Borsanalisi di Mery Bibbò

Borsanalisi di Mary Bibbò

 

Ordine e rigore al limite del maniacale, senza la minima increspatura e prospettiva. Vogliamo o non vogliamo far emergere un po’ di pulsione, cara ragazza?! Perché gli spunti ci sono, la favolosa calcolatrice verde vintage, la pioggia di pan di stelle brillantati, quei toni – e rossetti – che dal cipria potrebbero, con un po’ di impegno, virare al rosso carminio, e allora sì, Rinascimento!

Questa è la borsa di una donna che, se la prima non va bene (occasione, possibilità) c’è sempre la seconda, una borsa, blindata, che calcola l’imprevisto, sbattendo le folte ciglia.

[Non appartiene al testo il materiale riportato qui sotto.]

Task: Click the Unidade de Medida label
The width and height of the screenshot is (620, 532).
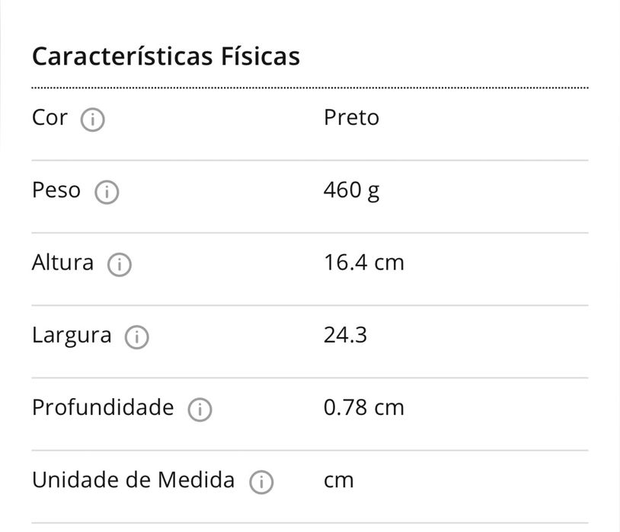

SE LA BORSA POTESSE PARLARE:
Mi immergo nell’ebbrezza dell’ordine, prediligo il pendent, la simmetria, la matematica certezza che il mondo possa essere rigorosamente sezionato dal mio coltello a serramanico rosa. Studio, analizzo, prendo appunti per essere sempre preparata: esteta severissima, sia con me stessa che con gli altri, non smetto mai di essere professionale e spigliata. Potrei uccidere Bambi… ma senza mai perdere il mio charme!